### Exercise directions
Return every line from the one with "Task: Collapse the" through the one with "The image size is (1421, 840).", inclusive, exactly as it appears below.

### Input data
§ §

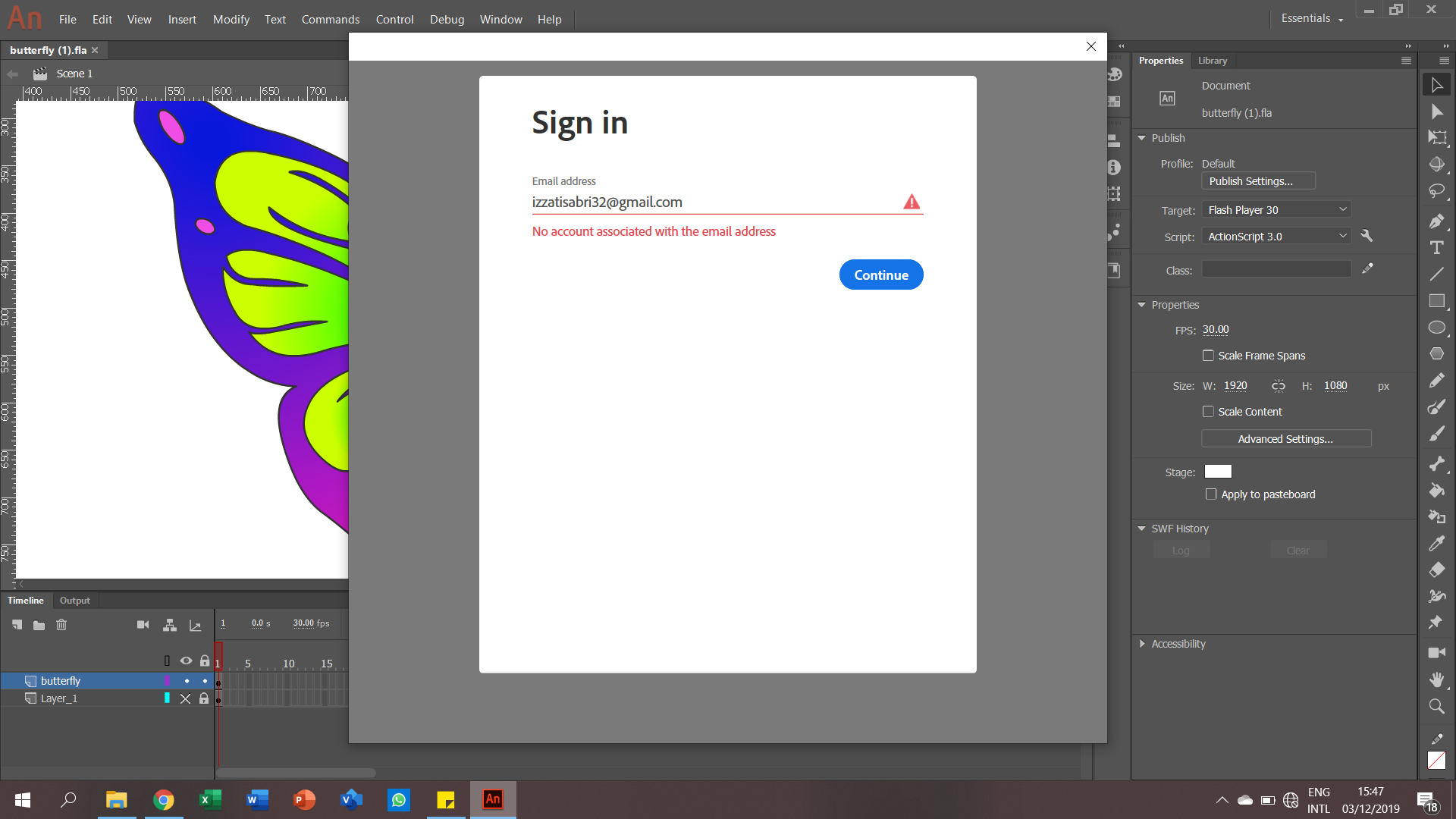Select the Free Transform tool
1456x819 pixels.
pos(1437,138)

§ §

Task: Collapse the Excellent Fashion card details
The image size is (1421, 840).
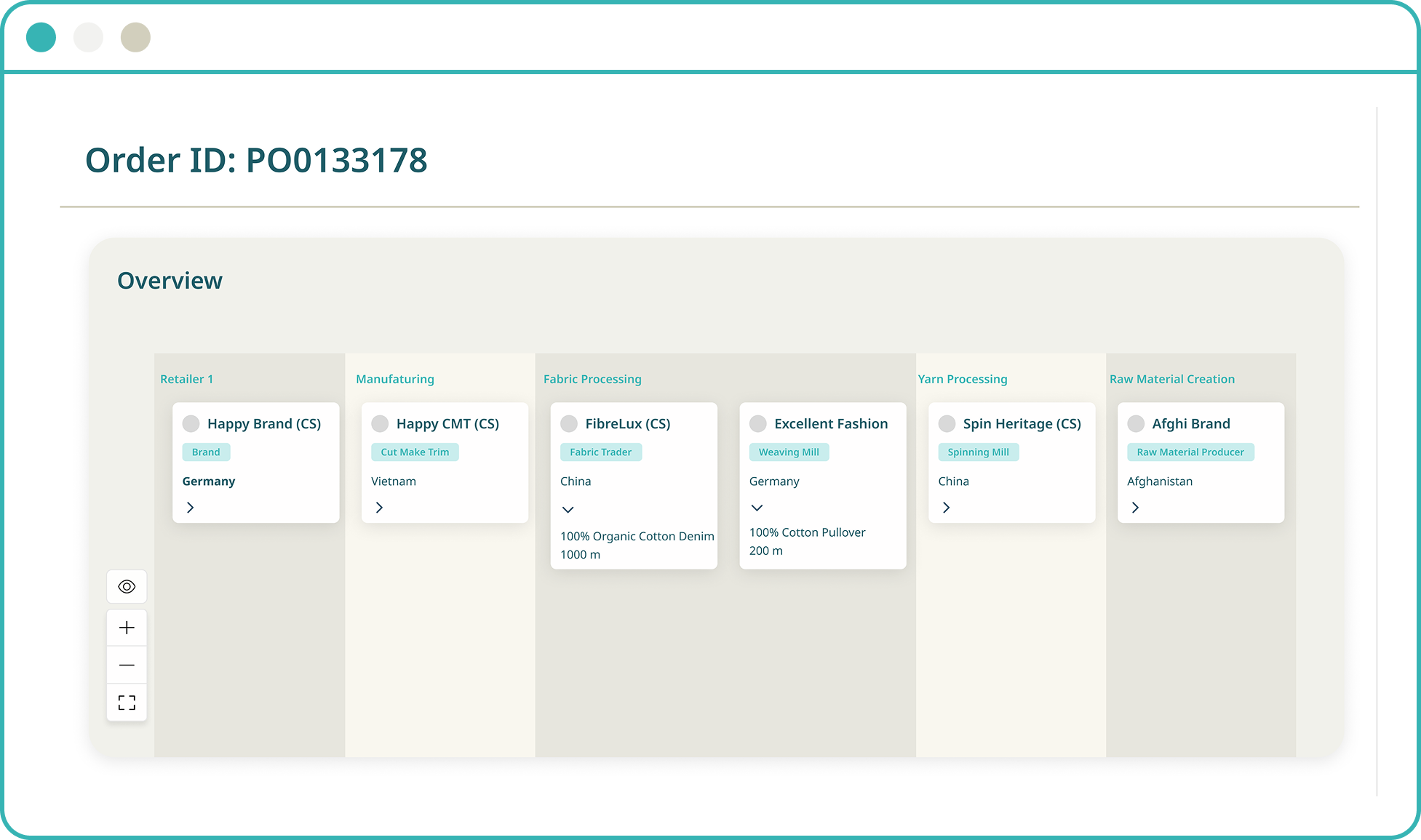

§ §

### Exercise output
Task: Collapse the Excellent Fashion card details
The image size is (1421, 840).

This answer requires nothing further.